Answer these from the essay on fashion and tariffs below:
(a) By what range are operating margins shrinking for brands that lean heavily on Asian manufacturing?
(b) For about how long has the writer worked in and around fashion?
(c) Which three groups does the writer use as a lens for the tariffs' impact?

--- START Excerpted passage ---

Beyond tariffs: reimagining fashion in an age of limits

(Originally published on Substack)

"The 21st century challenges demand a new economic mindset... We cannot continue to pursue limitless GDP growth on a planet with finite resources."

– Kate Raworth, Doughtnut Economics

Since returning to office in January 2025, Trump has gone bananas on his tariff agenda, with significant implications for the global fashion industry. These policies are forcing a dramatic reassessment of how clothes are made, sold, and consumed in America and beyond. While headlines focus on economic metrics for industry, a deeper question emerges for me —

Could these trade disruptions accidentally trigger a much-needed reassessment of our consumption habits?

For the last few centuries, we've built systems on the assumption that globalisation would continue indefinitely and that unchecked growth is the key to true economic success. This foundation was questioned after the Great Depression, but for many of us – especially white citizens of the Global North – we’ve only known boom periods. What we are seeing now is that once again, the foundation is being questioned and like after the Great Depression, many won't survive the transition.

To me, the impact of these tariffs can be best understood through the lens of three primary stakeholders: brands, consumers, and those within the supply chain who actually make our clothes, with each facing immediate short-term impacts and long-term shifts.

Brands: Absorb, Pass On, or Transform?

All fashion brands – from ultra-fast (Shein, Temu) to luxury conglomerates (LVMH Group) to the countless small-to-mid-sized labels in between – face an immediate financial dilemma as production costs surge.

Short-Term Impact:

  • Operating margins are compressing by 15-30% for brands heavily dependent on Asian manufacturing

  • Scrambling to renegotiate supplier contracts and find alternative production locations (note: many people lose out when you race to the bottom line)

  • Inventory planning becoming chaotic as lead times extend and costs fluctuate

  • Many smaller brands facing existential threats without the capital to weather the transition

Long-Term Trajectory:

  • Accelerated consolidation as larger players acquire struggling competitors

  • A fundamental rethinking of the cheap, disposable fashion model that defines the 21st century

  • Potential shift toward fewer, better products with higher margins to offset increased production costs

  • Potential renaissance for domestic manufacturing, particularly in premium segments

  • Growing divide between mass-market players who can absorb costs and specialty brands catering to price-insensitive consumers

Consumers: The End of Ever-Cheaper Fashion?

Before I dive into this section, I want to take a moment to pause and reflect on word choice. I’ve worked in and around fashion for nearly twenty years and the word to describe us – the people who buy and love fashion – is “consumer.” Derived from the verb “to consume”, meaning “to use fuel, energy, time, or a product, especially in large amounts.” (Merriam-Webster). There is something very icky and dehumanising about this word.

Semantics aside, we have grown accustomed to constantly declining apparel prices relative to other goods. E.g., while dresses get cheaper, milk gets more expensive. The perceived value of cheap fashion (and home furniture and decor) allows people to feel richer. There are extensive studies on the role of advertising and marketing in selling this false dream which I will dive into on another day.

--- END Excerpted passage ---
--- START Data segment ---

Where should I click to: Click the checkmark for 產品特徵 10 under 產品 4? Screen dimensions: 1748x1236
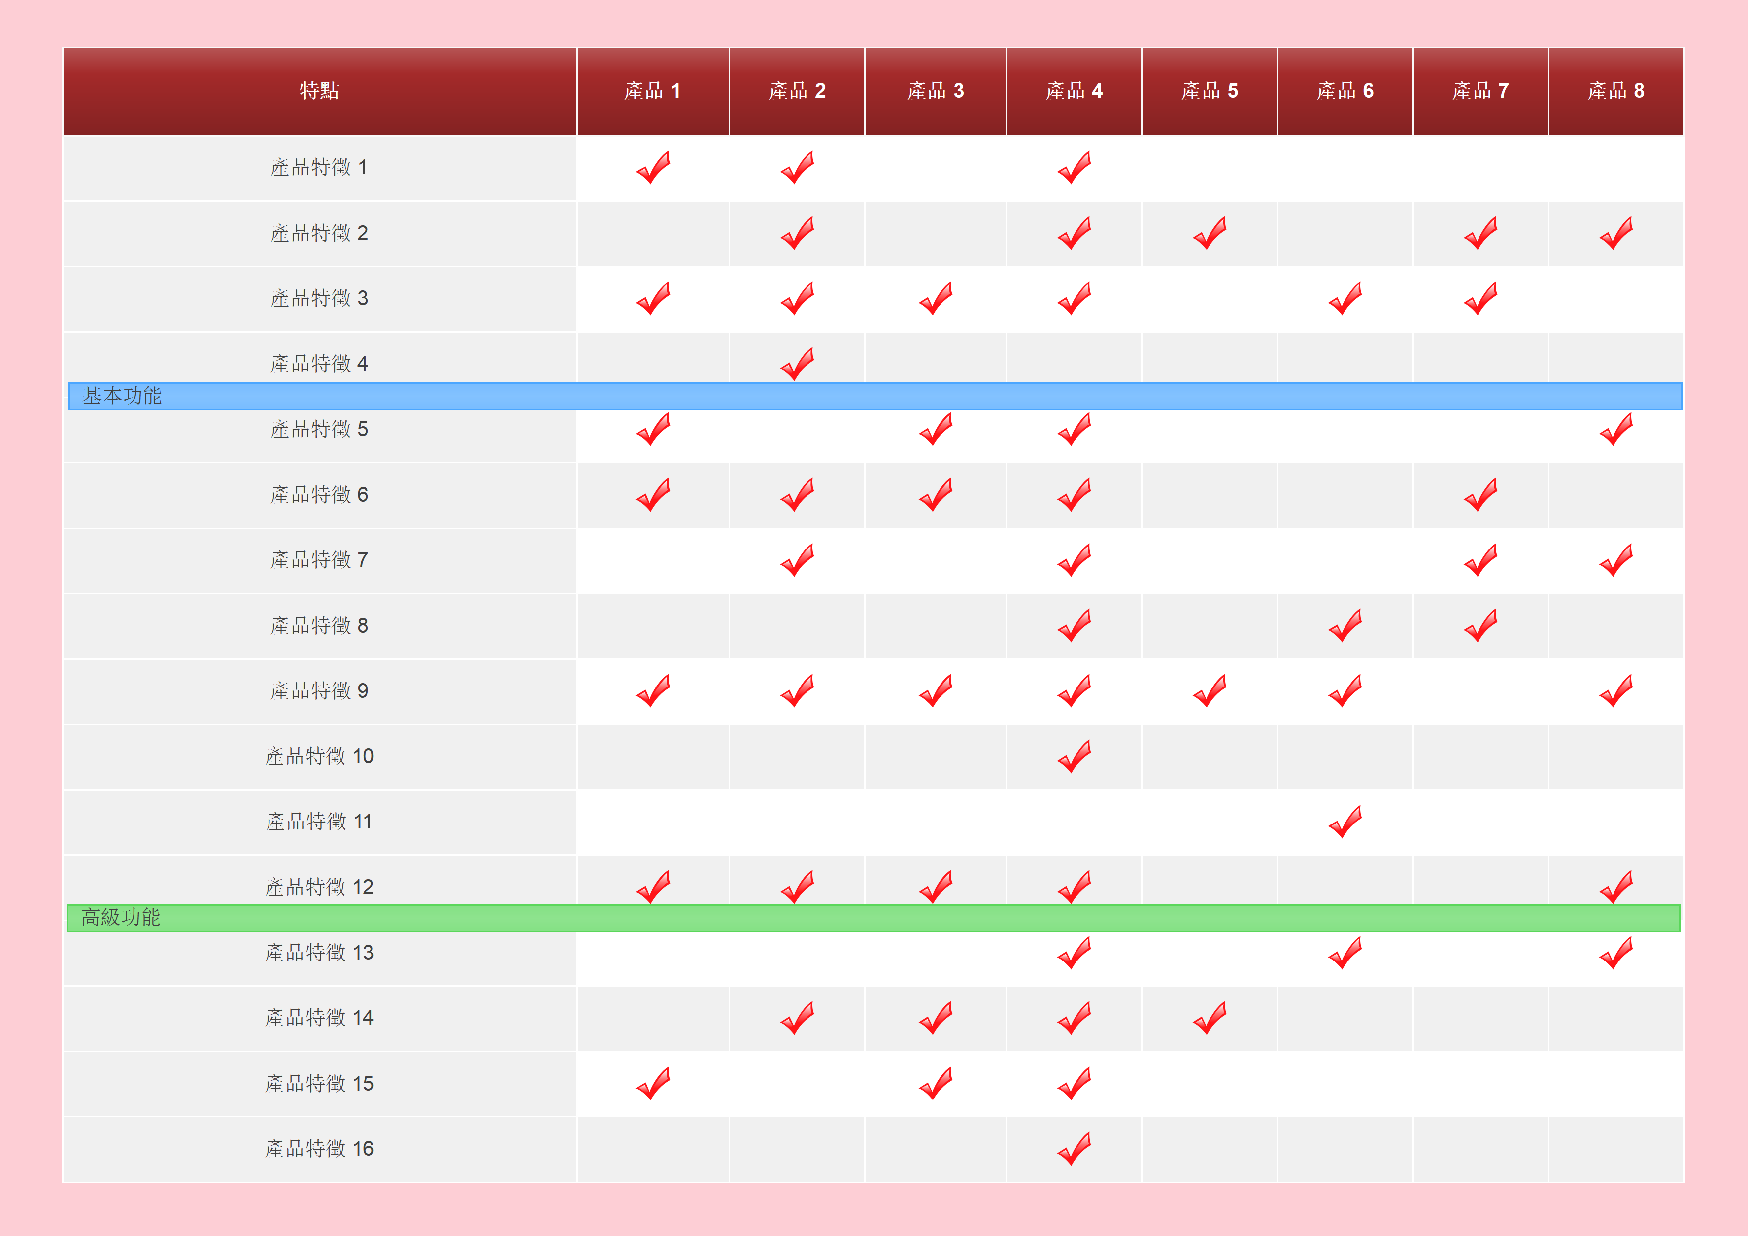[x=1073, y=756]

--- END Data segment ---

Solution to this exercise >>
(a) By 15-30%.
(b) Nearly twenty years.
(c) Brands, consumers, and the people in the supply chain who actually make the clothes.